> _Listed records_
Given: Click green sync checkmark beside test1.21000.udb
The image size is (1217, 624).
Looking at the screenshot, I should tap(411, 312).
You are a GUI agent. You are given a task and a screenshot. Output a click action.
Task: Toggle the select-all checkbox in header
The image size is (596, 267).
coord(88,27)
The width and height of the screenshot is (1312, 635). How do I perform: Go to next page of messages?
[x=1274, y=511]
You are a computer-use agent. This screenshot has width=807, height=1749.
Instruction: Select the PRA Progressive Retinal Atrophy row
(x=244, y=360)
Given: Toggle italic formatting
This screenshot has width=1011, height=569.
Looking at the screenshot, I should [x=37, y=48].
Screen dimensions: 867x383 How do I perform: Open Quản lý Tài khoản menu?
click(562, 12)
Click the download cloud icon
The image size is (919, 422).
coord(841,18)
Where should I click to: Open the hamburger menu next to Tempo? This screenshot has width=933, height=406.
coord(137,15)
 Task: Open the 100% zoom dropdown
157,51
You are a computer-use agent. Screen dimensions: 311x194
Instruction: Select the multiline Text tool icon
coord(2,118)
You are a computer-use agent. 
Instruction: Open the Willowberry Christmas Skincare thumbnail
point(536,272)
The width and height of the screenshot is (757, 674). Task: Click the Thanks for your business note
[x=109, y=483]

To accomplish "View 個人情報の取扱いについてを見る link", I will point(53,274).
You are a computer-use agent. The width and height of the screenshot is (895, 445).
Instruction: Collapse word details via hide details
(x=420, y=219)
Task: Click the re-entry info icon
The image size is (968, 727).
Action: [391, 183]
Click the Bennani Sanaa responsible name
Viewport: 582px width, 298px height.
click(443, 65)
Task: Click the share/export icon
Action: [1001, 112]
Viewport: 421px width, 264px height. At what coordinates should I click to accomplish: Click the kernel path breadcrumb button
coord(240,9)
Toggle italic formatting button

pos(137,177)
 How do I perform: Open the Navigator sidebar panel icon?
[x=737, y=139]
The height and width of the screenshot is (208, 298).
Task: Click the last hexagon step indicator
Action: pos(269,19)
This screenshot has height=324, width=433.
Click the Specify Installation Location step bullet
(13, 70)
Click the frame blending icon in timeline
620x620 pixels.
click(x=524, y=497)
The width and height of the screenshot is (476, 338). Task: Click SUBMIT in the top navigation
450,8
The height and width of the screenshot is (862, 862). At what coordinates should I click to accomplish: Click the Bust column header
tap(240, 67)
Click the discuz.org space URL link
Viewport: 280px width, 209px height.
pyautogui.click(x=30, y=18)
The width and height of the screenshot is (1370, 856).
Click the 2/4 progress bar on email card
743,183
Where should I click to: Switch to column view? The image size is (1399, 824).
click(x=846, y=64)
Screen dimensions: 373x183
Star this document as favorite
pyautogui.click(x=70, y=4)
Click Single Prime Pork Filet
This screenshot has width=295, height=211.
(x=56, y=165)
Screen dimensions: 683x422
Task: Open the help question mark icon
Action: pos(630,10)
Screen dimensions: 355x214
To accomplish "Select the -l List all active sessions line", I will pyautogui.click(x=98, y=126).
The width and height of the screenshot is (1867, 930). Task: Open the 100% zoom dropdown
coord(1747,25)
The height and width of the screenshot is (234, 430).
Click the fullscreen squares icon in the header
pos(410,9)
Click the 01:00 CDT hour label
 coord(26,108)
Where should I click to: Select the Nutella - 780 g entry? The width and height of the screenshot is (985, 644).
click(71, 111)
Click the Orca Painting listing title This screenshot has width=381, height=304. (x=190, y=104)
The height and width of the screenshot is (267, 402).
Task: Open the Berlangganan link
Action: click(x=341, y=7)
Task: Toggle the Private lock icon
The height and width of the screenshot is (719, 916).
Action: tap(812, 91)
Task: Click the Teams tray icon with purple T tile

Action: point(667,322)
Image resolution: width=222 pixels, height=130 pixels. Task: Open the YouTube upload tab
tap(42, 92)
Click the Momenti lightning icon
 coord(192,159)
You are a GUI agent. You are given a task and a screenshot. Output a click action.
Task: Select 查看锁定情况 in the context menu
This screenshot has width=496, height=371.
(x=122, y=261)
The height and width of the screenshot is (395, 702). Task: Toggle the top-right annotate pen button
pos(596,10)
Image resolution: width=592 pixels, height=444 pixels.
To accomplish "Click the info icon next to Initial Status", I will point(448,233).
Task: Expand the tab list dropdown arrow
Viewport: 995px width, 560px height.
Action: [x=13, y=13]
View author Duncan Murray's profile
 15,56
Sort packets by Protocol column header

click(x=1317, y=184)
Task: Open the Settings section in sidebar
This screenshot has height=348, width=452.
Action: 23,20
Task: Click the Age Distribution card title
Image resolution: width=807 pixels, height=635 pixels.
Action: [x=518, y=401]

> _Goal of the exercise_
Express every line of the data as a JSON list of strings, one string per line, leaving out blank lines.

> _Result of the exercise_
[
  "Given: Click green sync checkmark beside test1.21000.udb",
  "The image size is (1217, 624).",
  "Looking at the screenshot, I should tap(411, 312).",
  "You are a GUI agent. You are given a task and a screenshot. Output a click action.",
  "Task: Toggle the select-all checkbox in header",
  "The image size is (596, 267).",
  "coord(88,27)",
  "The width and height of the screenshot is (1312, 635). How do I perform: Go to next page of messages?",
  "[x=1274, y=511]",
  "You are a computer-use agent. This screenshot has width=807, height=1749.",
  "Instruction: Select the PRA Progressive Retinal Atrophy row",
  "(x=244, y=360)",
  "Given: Toggle italic formatting",
  "This screenshot has width=1011, height=569.",
  "Looking at the screenshot, I should [x=37, y=48].",
  "Screen dimensions: 867x383 How do I perform: Open Quản lý Tài khoản menu?",
  "click(562, 12)",
  "Click the download cloud icon",
  "The image size is (919, 422).",
  "coord(841,18)",
  "Where should I click to: Open the hamburger menu next to Tempo? This screenshot has width=933, height=406.",
  "coord(137,15)",
  " Task: Open the 100% zoom dropdown",
  "157,51",
  "You are a computer-use agent. Screen dimensions: 311x194",
  "Instruction: Select the multiline Text tool icon",
  "coord(2,118)",
  "You are a computer-use agent. ",
  "Instruction: Open the Willowberry Christmas Skincare thumbnail",
  "point(536,272)",
  "The width and height of the screenshot is (757, 674). Task: Click the Thanks for your business note",
  "[x=109, y=483]",
  "To accomplish \"View 個人情報の取扱いについてを見る link\", I will point(53,274).",
  "You are a computer-use agent. The width and height of the screenshot is (895, 445).",
  "Instruction: Collapse word details via hide details",
  "(x=420, y=219)",
  "Task: Click the re-entry info icon",
  "The image size is (968, 727).",
  "Action: [391, 183]",
  "Click the Bennani Sanaa responsible name",
  "Viewport: 582px width, 298px height.",
  "click(443, 65)",
  "Task: Click the share/export icon",
  "Action: [1001, 112]",
  "Viewport: 421px width, 264px height. At what coordinates should I click to accomplish: Click the kernel path breadcrumb button",
  "coord(240,9)",
  "Toggle italic formatting button",
  "pos(137,177)",
  " How do I perform: Open the Navigator sidebar panel icon?",
  "[x=737, y=139]",
  "The height and width of the screenshot is (208, 298).",
  "Task: Click the last hexagon step indicator",
  "Action: pos(269,19)",
  "This screenshot has height=324, width=433.",
  "Click the Specify Installation Location step bullet",
  "(13, 70)",
  "Click the frame blending icon in timeline",
  "620x620 pixels.",
  "click(x=524, y=497)",
  "The width and height of the screenshot is (476, 338). Task: Click SUBMIT in the top navigation",
  "450,8",
  "The height and width of the screenshot is (862, 862). At what coordinates should I click to accomplish: Click the Bust column header",
  "tap(240, 67)",
  "Click the discuz.org space URL link",
  "Viewport: 280px width, 209px height.",
  "pyautogui.click(x=30, y=18)",
  "The width and height of the screenshot is (1370, 856).",
  "Click the 2/4 progress bar on email card",
  "743,183",
  "Where should I click to: Switch to column view? The image size is (1399, 824).",
  "click(x=846, y=64)",
  "Screen dimensions: 373x183",
  "Star this document as favorite",
  "pyautogui.click(x=70, y=4)",
  "Click Single Prime Pork Filet",
  "This screenshot has width=295, height=211.",
  "(x=56, y=165)",
  "Screen dimensions: 683x422",
  "Task: Open the help question mark icon",
  "Action: pos(630,10)",
  "Screen dimensions: 355x214",
  "To accomplish \"Select the -l List all active sessions line\", I will pyautogui.click(x=98, y=126).",
  "The width and height of the screenshot is (1867, 930). Task: Open the 100% zoom dropdown",
  "coord(1747,25)",
  "The height and width of the screenshot is (234, 430).",
  "Click the fullscreen squares icon in the header",
  "pos(410,9)",
  "Click the 01:00 CDT hour label",
  " coord(26,108)",
  "Where should I click to: Select the Nutella - 780 g entry? The width and height of the screenshot is (985, 644).",
  "click(71, 111)",
  "Click the Orca Painting listing title This screenshot has width=381, height=304. (x=190, y=104)",
  "The height and width of the screenshot is (267, 402).",
  "Task: Open the Berlangganan link",
  "Action: click(x=341, y=7)",
  "Task: Toggle the Private lock icon",
  "The height and width of the screenshot is (719, 916).",
  "Action: tap(812, 91)",
  "Task: Click the Teams tray icon with purple T tile",
  "Action: point(667,322)",
  "Image resolution: width=222 pixels, height=130 pixels. Task: Open the YouTube upload tab",
  "tap(42, 92)",
  "Click the Momenti lightning icon",
  " coord(192,159)",
  "You are a GUI agent. You are given a task and a screenshot. Output a click action.",
  "Task: Select 查看锁定情况 in the context menu",
  "This screenshot has width=496, height=371.",
  "(x=122, y=261)",
  "The height and width of the screenshot is (395, 702). Task: Toggle the top-right annotate pen button",
  "pos(596,10)",
  "Image resolution: width=592 pixels, height=444 pixels.",
  "To accomplish \"Click the info icon next to Initial Status\", I will point(448,233).",
  "Task: Expand the tab list dropdown arrow",
  "Viewport: 995px width, 560px height.",
  "Action: [x=13, y=13]",
  "View author Duncan Murray's profile",
  " 15,56",
  "Sort packets by Protocol column header",
  "click(x=1317, y=184)",
  "Task: Open the Settings section in sidebar",
  "This screenshot has height=348, width=452.",
  "Action: 23,20",
  "Task: Click the Age Distribution card title",
  "Image resolution: width=807 pixels, height=635 pixels.",
  "Action: [x=518, y=401]"
]